Root decomposition and their mediation of soil C stability under warming and elevated CO2
Atmospheric changes are expected to alter how roots grow, how they decompose, and how they influence the dynamics of existing soil organic matter. To understand the role of roots in an ecosystem’s carbon cycle a multi-faceted approach is needed. We explored single and combined impacts of elevated CO2 and warming on root C and N dynamics in a temperate, semiarid, native grassland at the Prairie Heating and CO2 Enrichment experiment (PHACE). We assessed root standing mass, morphology, residence time, seasonal appearance/disappearance and mass loss of community-aggregated roots, as well as mass and N losses during decomposition of two dominant grass species (a C3 and a C4).

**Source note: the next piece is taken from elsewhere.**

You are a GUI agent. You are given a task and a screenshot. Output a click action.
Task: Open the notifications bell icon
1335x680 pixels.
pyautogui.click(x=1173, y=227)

We also evaluated whether living roots or dead roots could prime the decomposition of soil organic matter.
Greater root standing mass under elevated CO2 resulted from increased production, unmatched by disappearance. Elevated CO2 plus warming produced roots that were longer, thinner and had greater surface area, which together with greater standing biomass could potentially alter root function and dynamics. Decomposition increased under environmental conditions generated by elevated CO2, but not those generated by warming, likely due to soil desiccation with warming. Elevated CO2, particularly under warming, slowed N release from C4 –but not C3- roots, and consequently could indirectly affect N availability through treatment effects on species composition. Dead roots enhanced soil organic matter decomposition and this effect was enhanced in elevated CO2 plots. Living roots also enhanced the decomposition of existing organic matter but this effect was ameliorated by elevated CO2. We integrate these findings into a future ecosystem scenario.